Sex is a powerful, world-shifting force in Fellow Travelers, but it’s also a Trojan horse. While the early episodes bristle with erotic energy, every exchange between Bomer and Bailey is about power as much as it is about sex. And the further you go into Travelers, the more you realize what’s really at stake when these two hit the sack.
“Even in the ‘50s, they had joy,” Travelers creator and writer Ron Nyswaner, the Oscar-nominated screenwriter of Philadelphia, says. “You might be struggling, but that doesn’t mean every moment of your life you’re a victim of oppression.

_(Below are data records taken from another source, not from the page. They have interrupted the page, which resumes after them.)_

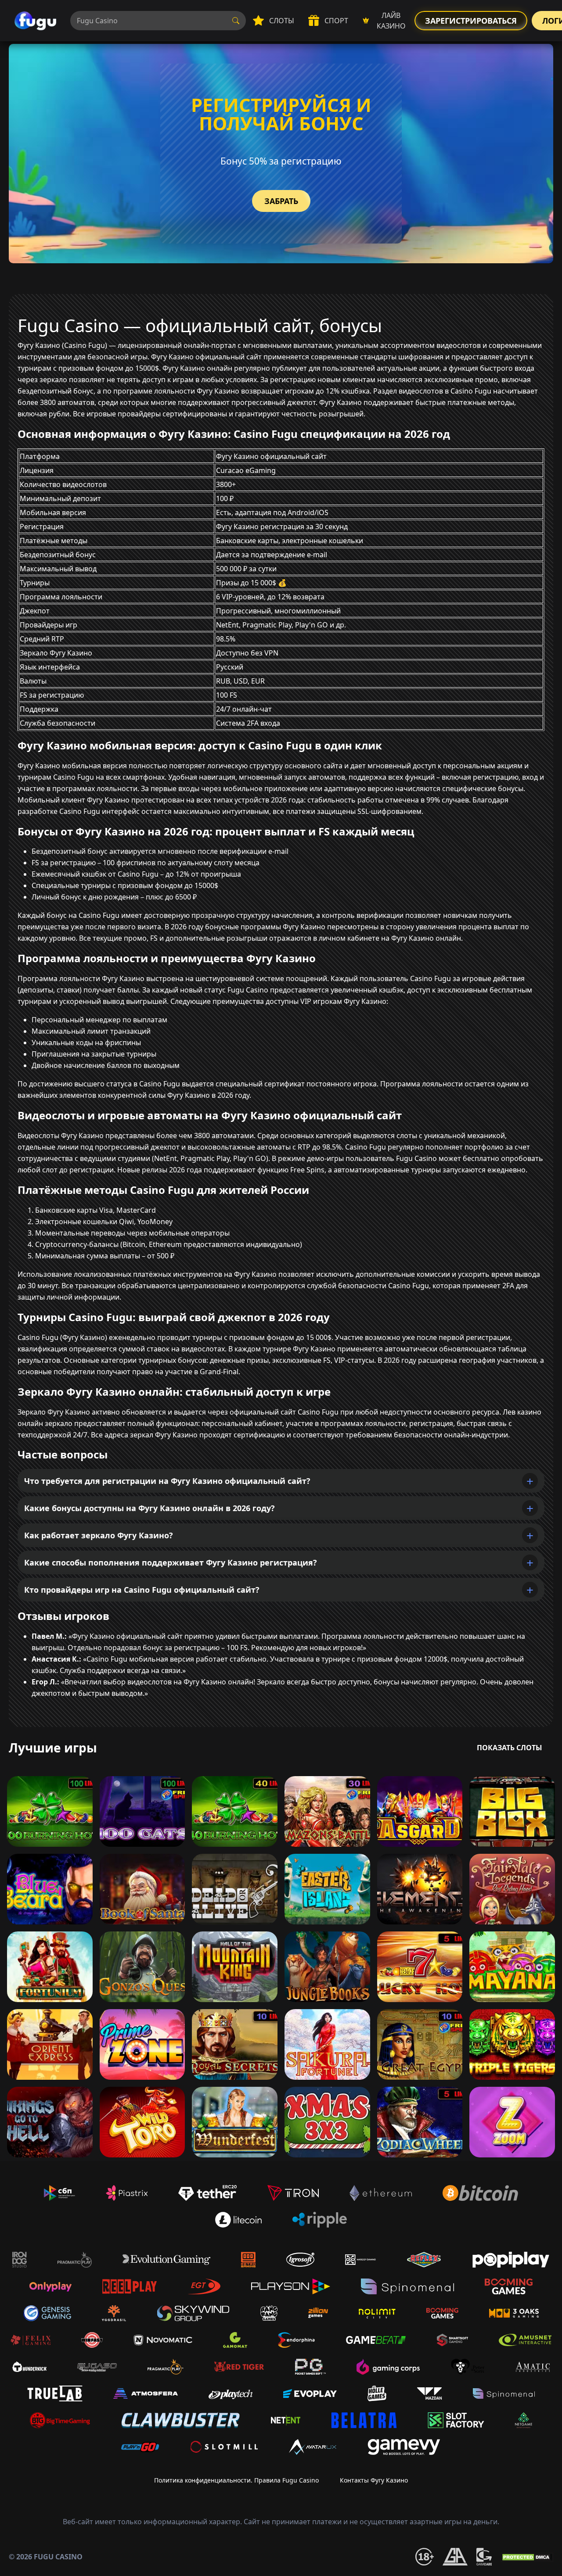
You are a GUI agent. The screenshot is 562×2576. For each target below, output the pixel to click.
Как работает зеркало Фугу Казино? (98, 1535)
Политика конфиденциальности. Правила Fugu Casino (236, 2480)
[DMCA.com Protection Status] (527, 2556)
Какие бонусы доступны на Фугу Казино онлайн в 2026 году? (149, 1508)
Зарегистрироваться (471, 20)
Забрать (281, 201)
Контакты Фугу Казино (374, 2480)
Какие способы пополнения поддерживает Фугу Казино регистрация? (170, 1562)
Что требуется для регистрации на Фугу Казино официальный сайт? (167, 1481)
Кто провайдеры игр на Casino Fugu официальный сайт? (141, 1589)
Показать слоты (509, 1747)
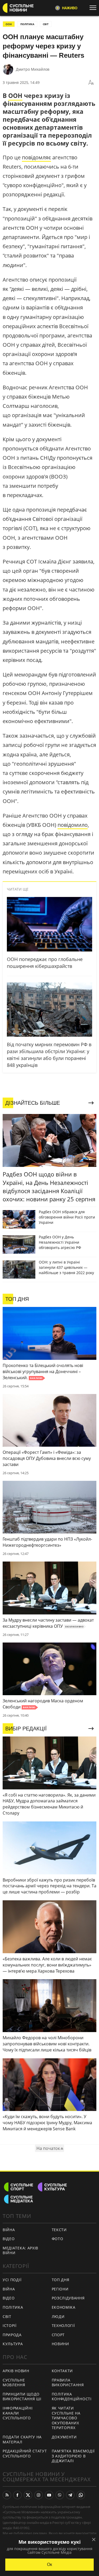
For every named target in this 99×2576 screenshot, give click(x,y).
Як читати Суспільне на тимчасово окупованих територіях (66, 2418)
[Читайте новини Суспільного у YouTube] (49, 2495)
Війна (9, 2229)
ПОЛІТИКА (27, 24)
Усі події (12, 2279)
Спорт (58, 2334)
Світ (7, 2316)
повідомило (73, 824)
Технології (63, 2325)
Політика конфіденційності (72, 2397)
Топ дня (60, 2279)
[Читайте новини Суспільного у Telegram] (70, 2495)
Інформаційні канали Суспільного (17, 2413)
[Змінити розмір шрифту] (91, 82)
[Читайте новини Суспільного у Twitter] (28, 2495)
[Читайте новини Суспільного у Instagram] (38, 2495)
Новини (60, 2343)
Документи (64, 2436)
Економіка (64, 2307)
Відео (9, 2238)
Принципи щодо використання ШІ (22, 2397)
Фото (57, 2238)
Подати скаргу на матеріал (22, 2439)
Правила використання (68, 2383)
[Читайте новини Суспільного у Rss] (7, 2495)
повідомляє (36, 157)
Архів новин (16, 2370)
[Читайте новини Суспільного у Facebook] (17, 2495)
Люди (58, 2316)
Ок (49, 2564)
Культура (13, 2343)
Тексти (59, 2229)
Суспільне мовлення (14, 2383)
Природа (12, 2334)
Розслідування (68, 2297)
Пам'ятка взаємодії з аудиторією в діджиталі (73, 2455)
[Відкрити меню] (94, 7)
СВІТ (46, 24)
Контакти (62, 2370)
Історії (10, 2325)
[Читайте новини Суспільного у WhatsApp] (81, 2495)
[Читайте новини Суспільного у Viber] (59, 2495)
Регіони (60, 2288)
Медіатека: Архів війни (20, 2250)
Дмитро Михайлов (32, 69)
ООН (9, 24)
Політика (13, 2307)
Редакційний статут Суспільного (25, 2453)
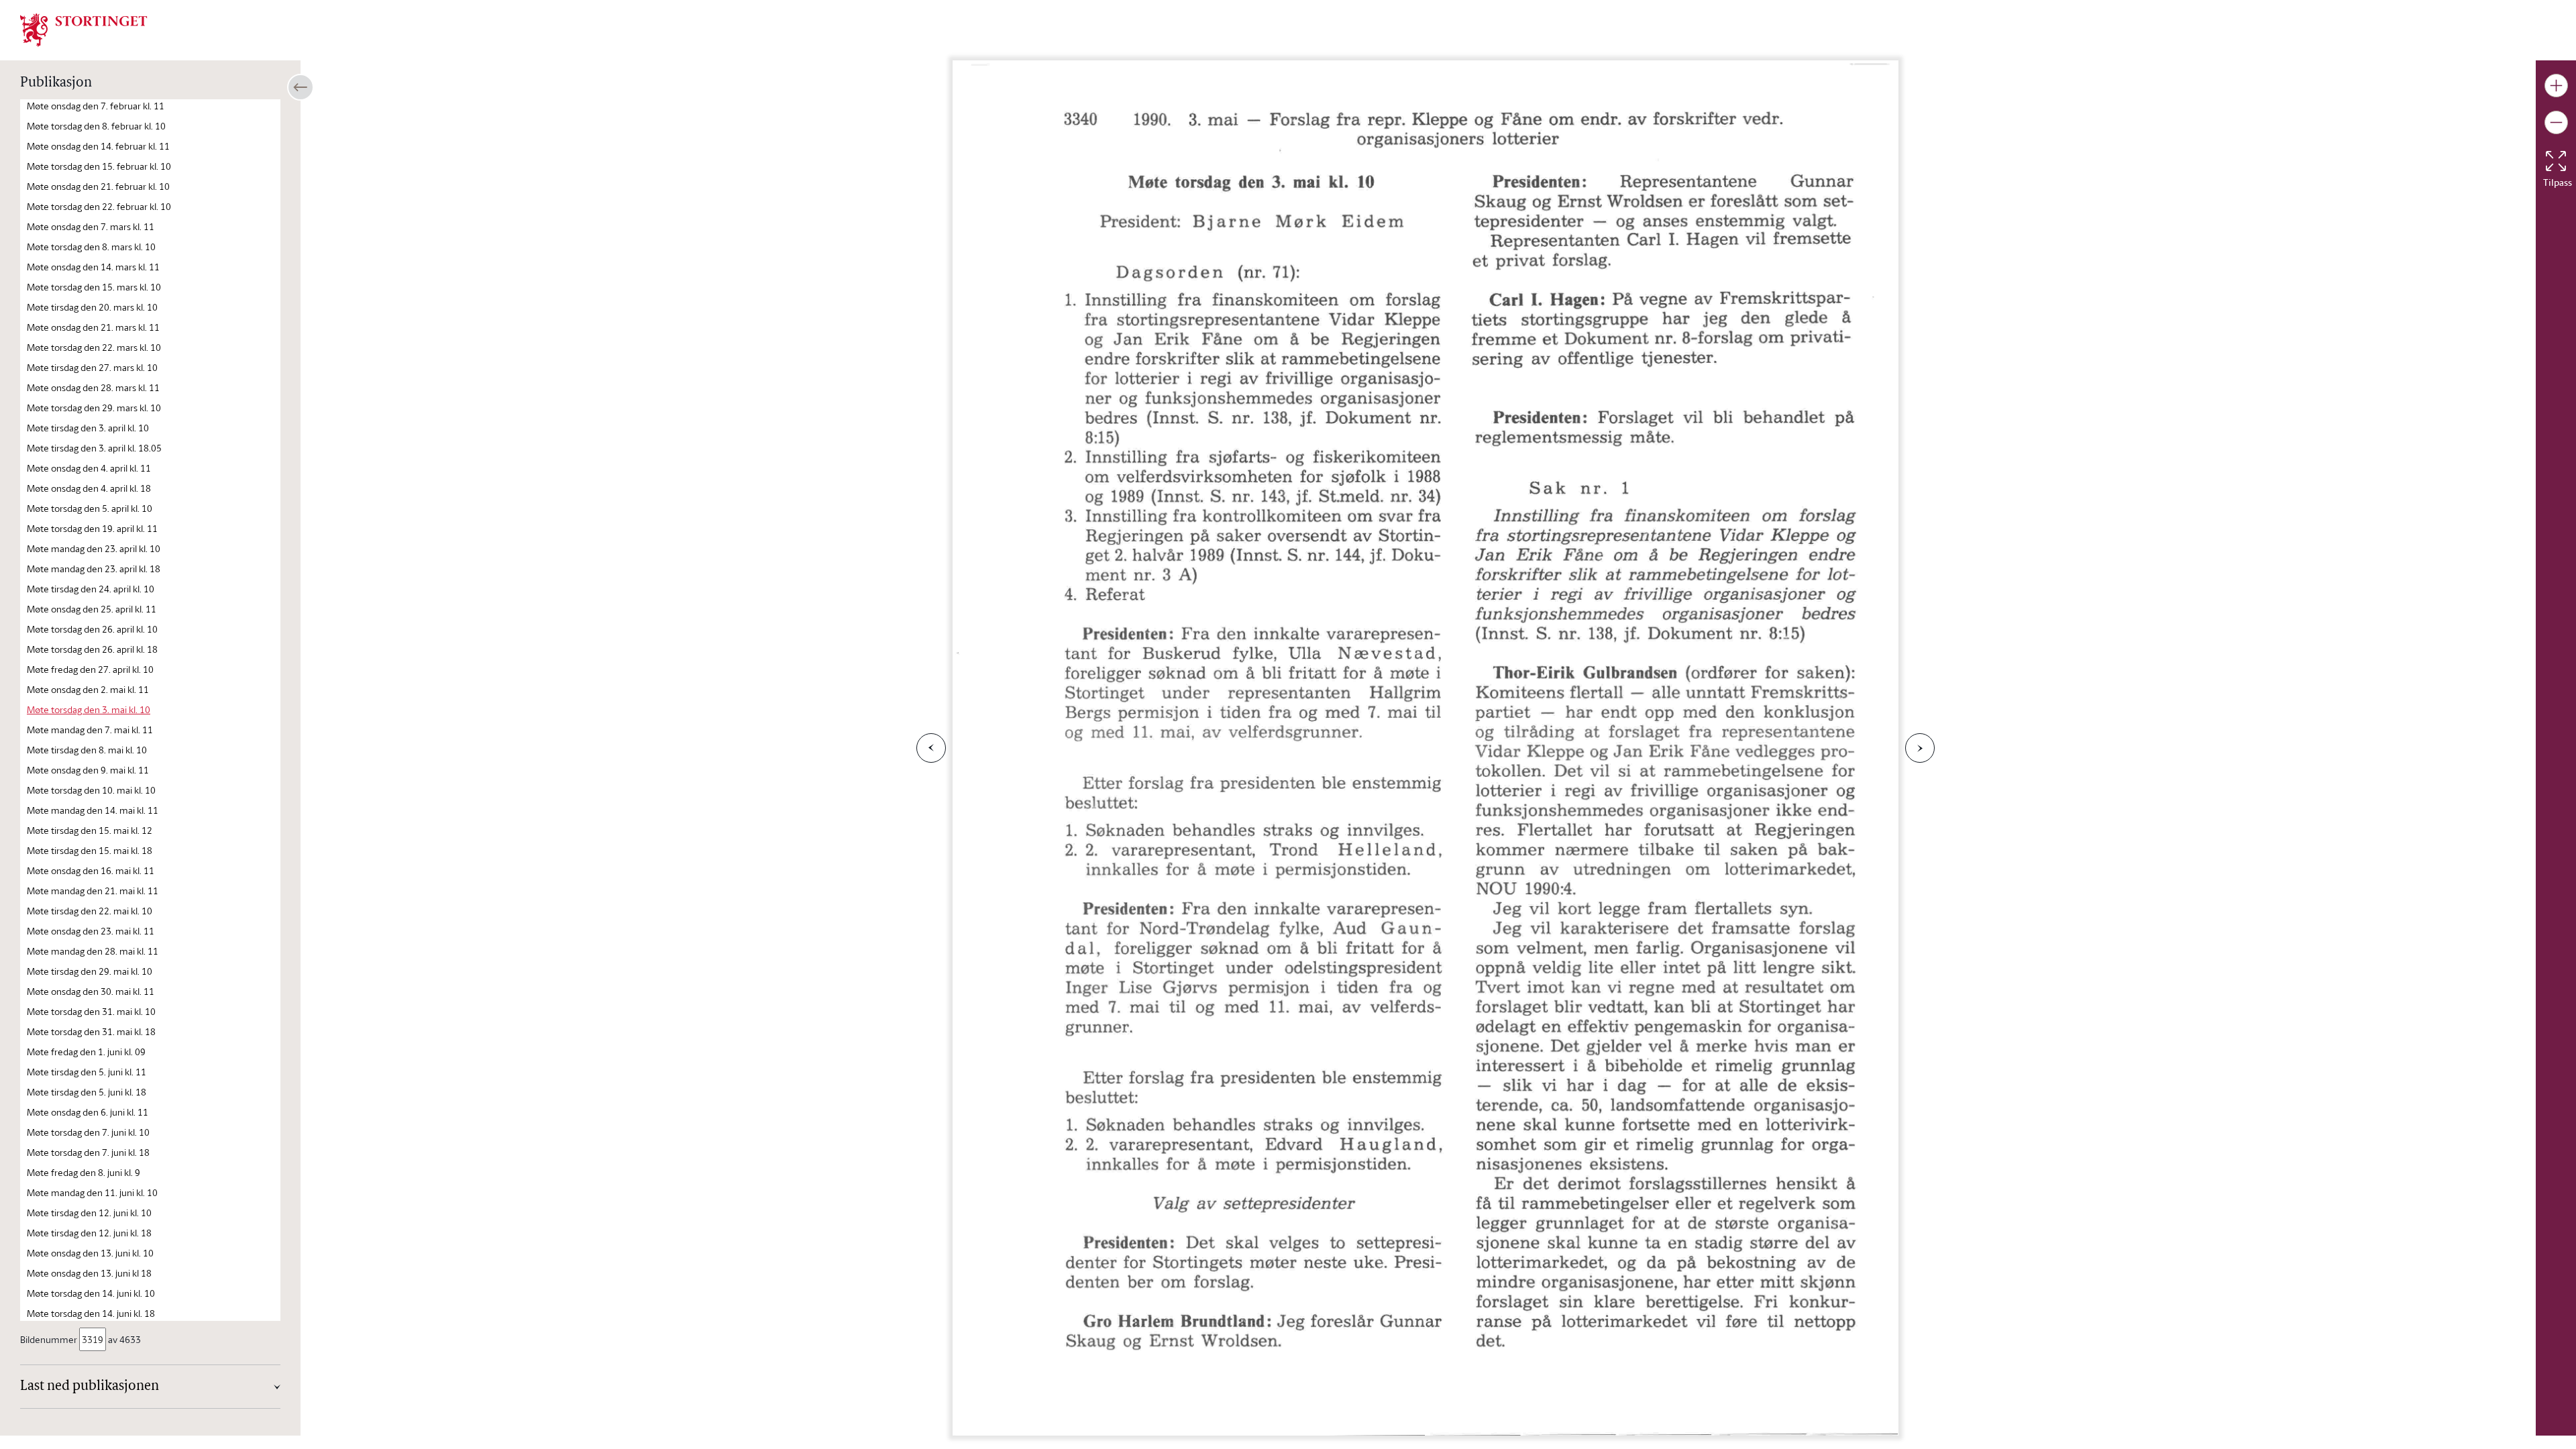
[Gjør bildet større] (2556, 85)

Behind closed doors they had a life—it’s just that at any moment, the police could come through those doors and ruin that life.”
That unapologetic approach to queer desire is still pretty revolutionary in a big-budget prestige series on a major network. Gone are the days when gay characters were allowed to exist onscreen as long as they adhered to respectability politics. In Fellow Travelers, the queer characters are allowed passionate, unapologetically freaky pleasures.
“There’s no shame attached to that,” Bailey says. “And I do think Matt’s character detonates something in Tim. It’s a gift to meet someone [who does the] radical act of helping you feel less shame and understand that intimacy that can be explored in so many different ways.”
Religion is a big theme in Fellow Travelers. Hawk is bound by covenant to his wife; Tim struggles with Catholic guilt. And like many queer people, Bomer and Bailey themselves have both had to negotiate religion within their queer identities.
“It took me a long time to dismantle it and to question what I was being told,” Bailey says. “Religion is interesting because it’s the voice of the shame but also [a source of] relief. There was this person that I could speak to—and I definitely did have that full conversation with a higher power. But the contradiction is brutal. To really lean into that as a gay kid who’s not born into a gay family, you see both sides of what religion can provide, which is scathing judgment—as I felt it looking back—but also a real space for catharsis and nourishment.”
Bomer says he has an individualized approach to religion: “It’s something that I’ve found for myself over years and years of exploration. It’s just highly personal that way.” Bomer is proud to have raised his kids in a truly intersectional environment. “They go to an Episcopal school, but they’re in school with Muslim kids, with Jewish kids,” he says. “We gave them that experience and then let them find their own way from there.”